GAZZE'yi Yahudi yerleşimine açacağız dediler, anlaşılan bu da olmayacak.
Tünelleri yok edeceğiz dediler, aksine tüneller daha da arttı.
Üstelik milyarlarca dolar masraf ettiler.
Yetmedi, çok sayıda tank, zırhlı araç, diğer araçlar, silah ve malzeme kaybettiler.
Muhtemelen çok sayıda asker de kaybettiler.
Yani İsrail de bir zafer kazanamadı.
Peki bu kadar insan boşuna mı öldü?
Elbette hayır.
Bu katliam tüm dünyada yankı uyandırdı.
Hitler tarafından soykırıma uğramış mazlum yahudi imajı yıkıldı dünya kamuoyunda.

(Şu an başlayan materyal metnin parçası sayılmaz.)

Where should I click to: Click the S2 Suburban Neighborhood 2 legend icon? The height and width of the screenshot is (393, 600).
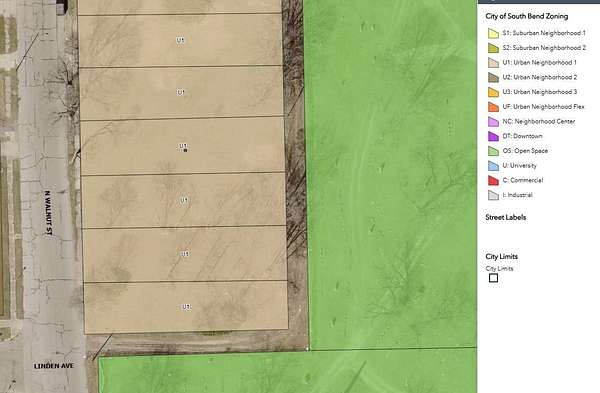pyautogui.click(x=493, y=48)
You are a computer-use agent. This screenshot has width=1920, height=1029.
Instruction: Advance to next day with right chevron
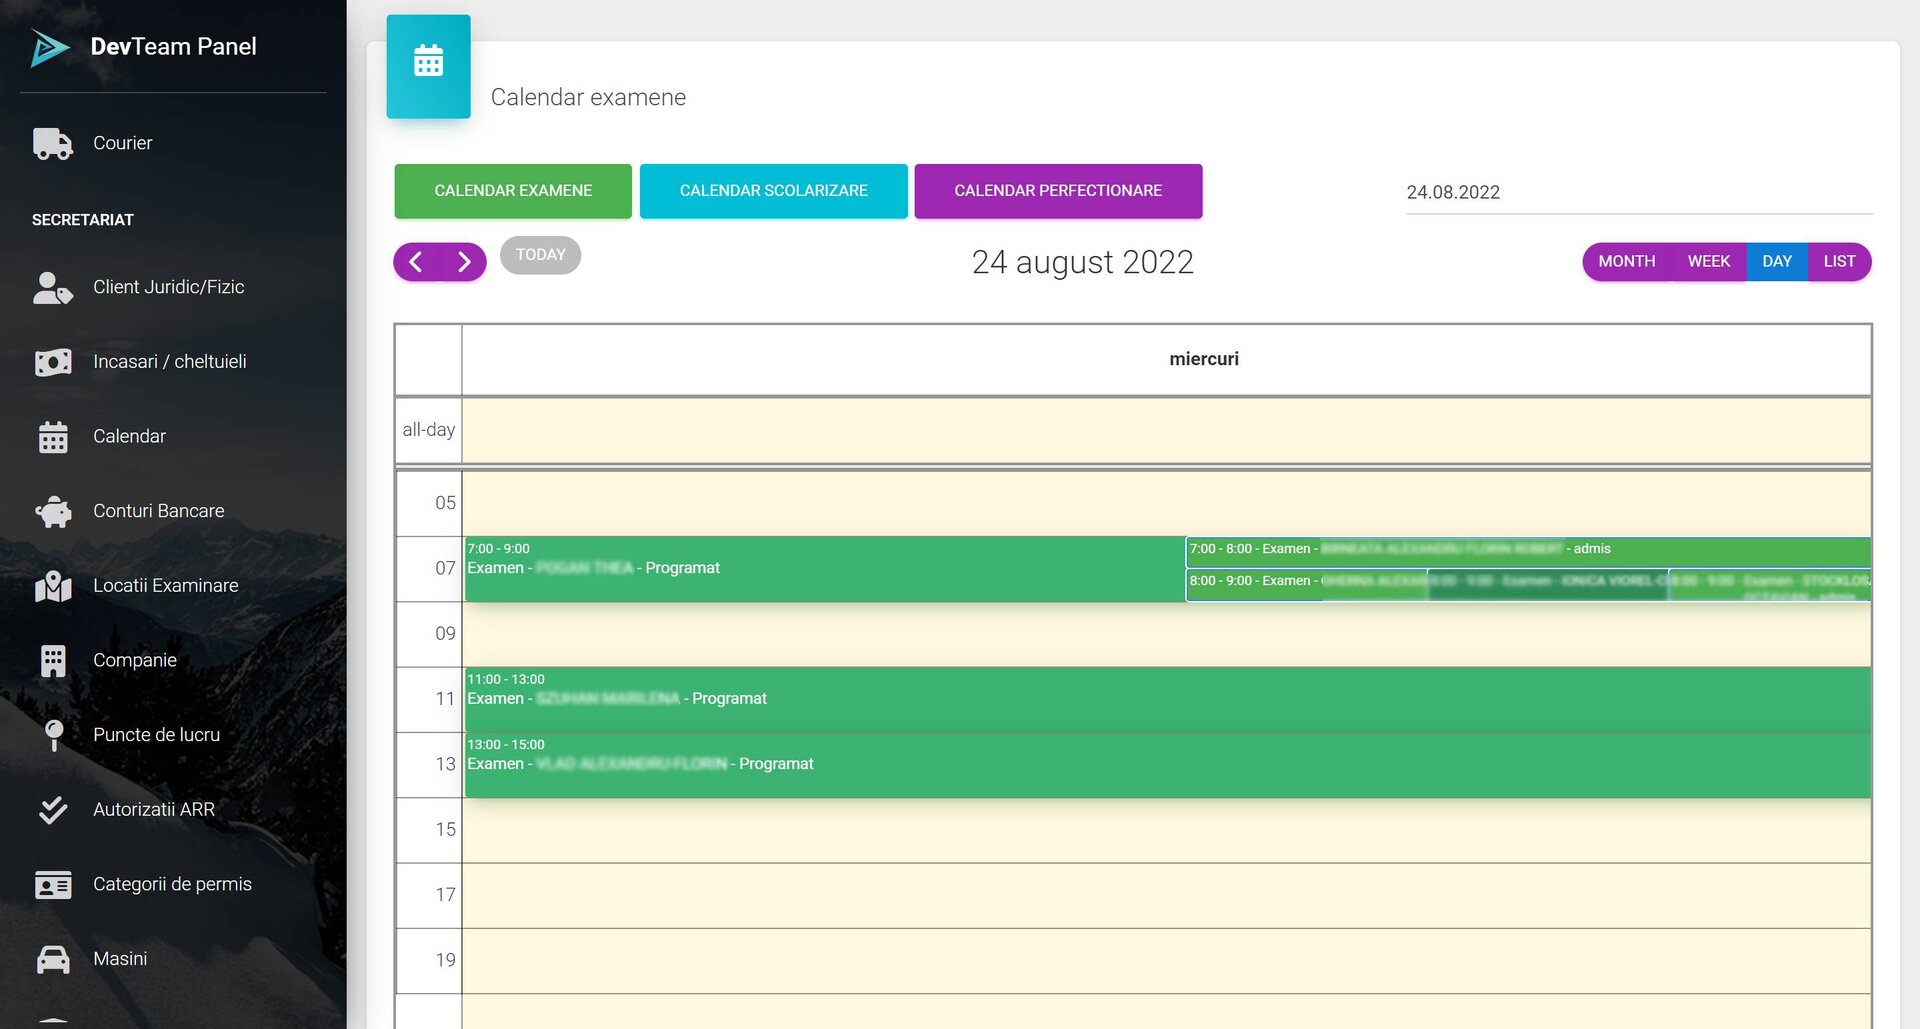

Onun yerine zalim ve soykırımcı İsrail imajı yerleşti.
Bununla da kalmadı.
Uluslararası mahkemelerde yargılandı İsrail.
Soykırım uygulamakla suçlandı.
Hatta mahkum oldu.
İsrail hükümet görevlilerinin bir kısmı için de tutuklama kararı çıkarıldı.
Bu az bir şey değil.
Ama yine de, toplam kar ve zarar hesabı yapılınca, kim ne kazandı emin değilim.